Years ago, I read a story in the book The Monk Who Sold His Ferrari, a story I remember to this day.
There was once a teacher renowned for his archery skills. It was said that the teacher’s arrow would never miss the bull’s eye. His skills attracted many students. One day, the teacher asked one of his students to blindfold him. Then, he asked the student to set up a target and give him his bow and arrow. All the students held their breath and watched the teacher. In their hearts, they were sure that the teacher’s arrow would hit the target. As everyone was watching with bated breath, the teacher’s arrow left the bow and missed the target! The students were left flabbergasted. One of the students removed the master’s blindfold and asked him, “How could you possibly miss the target?” The master replied –
“One cannot hit a target which one cannot see!”

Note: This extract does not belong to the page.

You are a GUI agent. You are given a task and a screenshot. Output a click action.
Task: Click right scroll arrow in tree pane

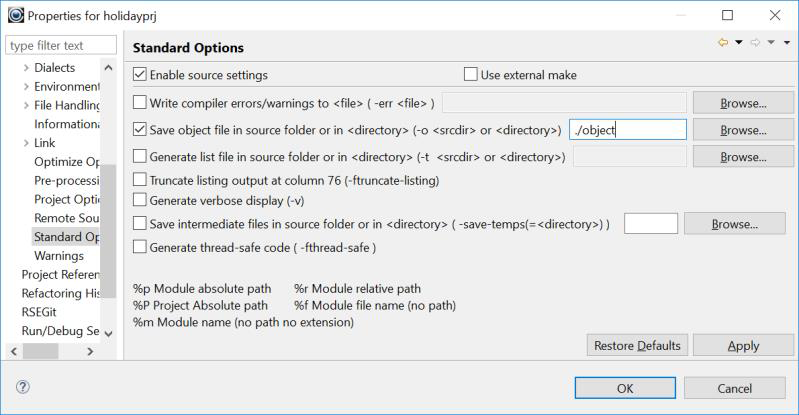click(x=90, y=351)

A long time ago, I attended a teacher training event. In one of the lectures, we were told that we should inform students in advance about what they will learn in a particular session since that will help them prepare better for what is going to come. Learning occurs best when the students know why they are learning what they are learning and how it can be utilised. Context helps facilitate learning. In the process of trying to solve a difficult problem in creative ways, learning occurs naturally, and what we learn stays with us.
How can we apply these general principles to data science? The first step in mastering data science is to have a measurable goal. You should have a passion and love for data. In today’s Digi-verse, it is easy to get lost or distracted. Balancing work, family, and learning makes it all the more complicated. So, it is crucial to set a learning goal and follow it meticulously.

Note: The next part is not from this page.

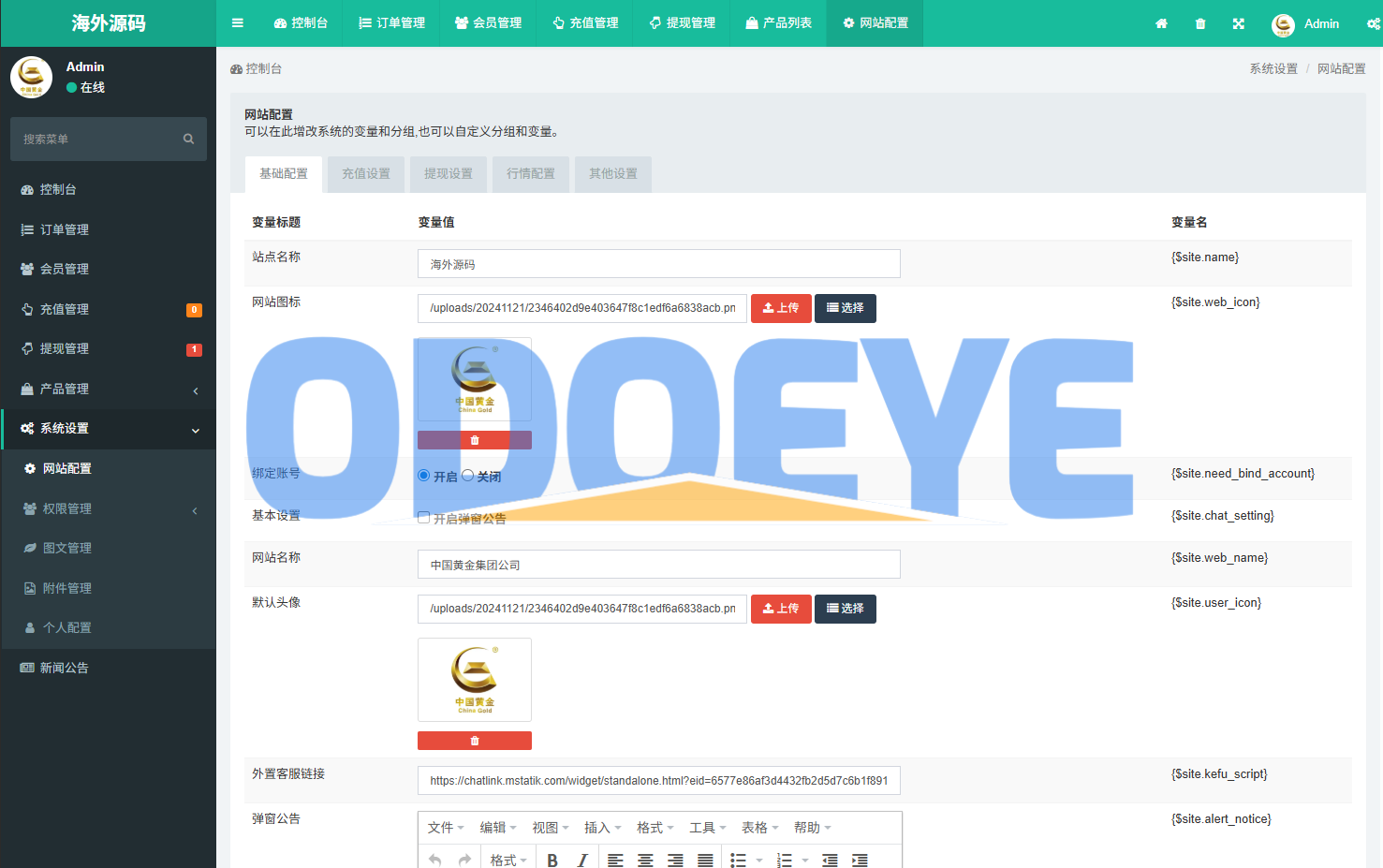Click the search icon in sidebar menu search
This screenshot has width=1383, height=868.
[188, 140]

Secondly, practice is a must to master any skill. In the book Outliers, Malcolm Gladwell claims it takes 10,000 hours to master a skill. There is a bit of controversy around that number, but one thing is clear: without practice, mastery in any skill can’t be achieved. Data science is no exception. The best approach is to work on a problem that you care about, one that inspires you. Learning for the sake of learning will not last long, and theory will be forgotten along the way.
Recently, I read an article about a student who helped solve the problem of detecting eye cancer by analysing publicly available images. She learned everything required to solve the problem on the way and achieved something great. Data science, by definition, is an interdisciplinary subject. It involves linear algebra, programming, statistics, computer infrastructure and many more areas. This long list is intimidating to all of us who would like to pass through the gates of data science.

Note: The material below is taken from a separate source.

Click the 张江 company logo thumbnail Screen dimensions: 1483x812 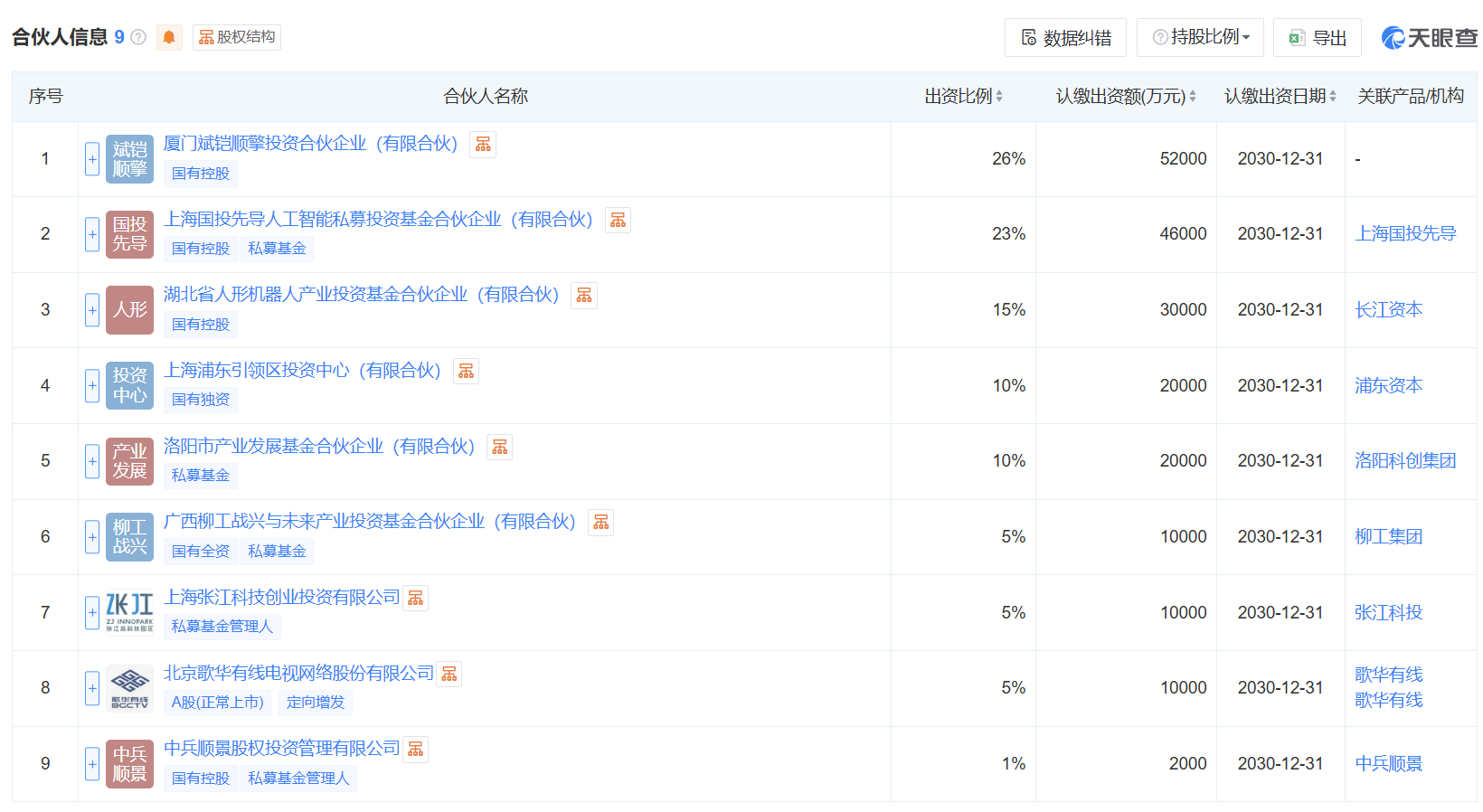tap(129, 612)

Hence, it will do you good to initially focus on two or three algorithms and try to apply these to the problems you choose. Instead of learning a little about all the algorithms under the sun, explore a few in depth. Presently, resources in our world are very less, and the demand for them is far too high. Using data science in optimal ways can help us find ways to best utilise these scarce resources.
Moreover, try to experiment when you are working on a problem. There are several ways you could proceed, and you will only know the right one once you try it. Experiments will make you ready to perform data science tasks such as improving the accuracy of algorithms, reducing the time taken for execution, parallelising the execution, making the model production-ready, etc. In many of the job interviews I have given, a common question was about the data sets I had handled or the real-world problems I had solved. Working on a problem will assuredly be a big asset in your job hunt as well.
Communicating the results is as important as the analysis itself. Data science is all about storytelling. In another interview, I was asked –
“How will you explain the median to your grandmother?”
I had to improvise to explain the complex jargon in simplified words. In an organization, the management will often not be aware of jargon, and simple and effective communication will be key. Try explaining data science concepts to children (or grandparents!), and see if they understand.
Finally, everything boils down to visibility and presence. As an aspiring data scientist, it is crucial to improving your digital visibility. Create a GitHub account, and upload all your projects for showcasing. Contribute to blogs on data science. Join data science groups and contribute to the ongoing discussions. Try answering questions on Quora, Reddit, and other popular forums.
These are some of my meditations on walking the long path to data science mastery. You will definitely have other ideas or suggestions. Please share your thoughts, articles, videos, and podcasts, or anything else that you feel will be helpful to your peers while they walk this arduous but exciting, and extremely fulfilling, path with you!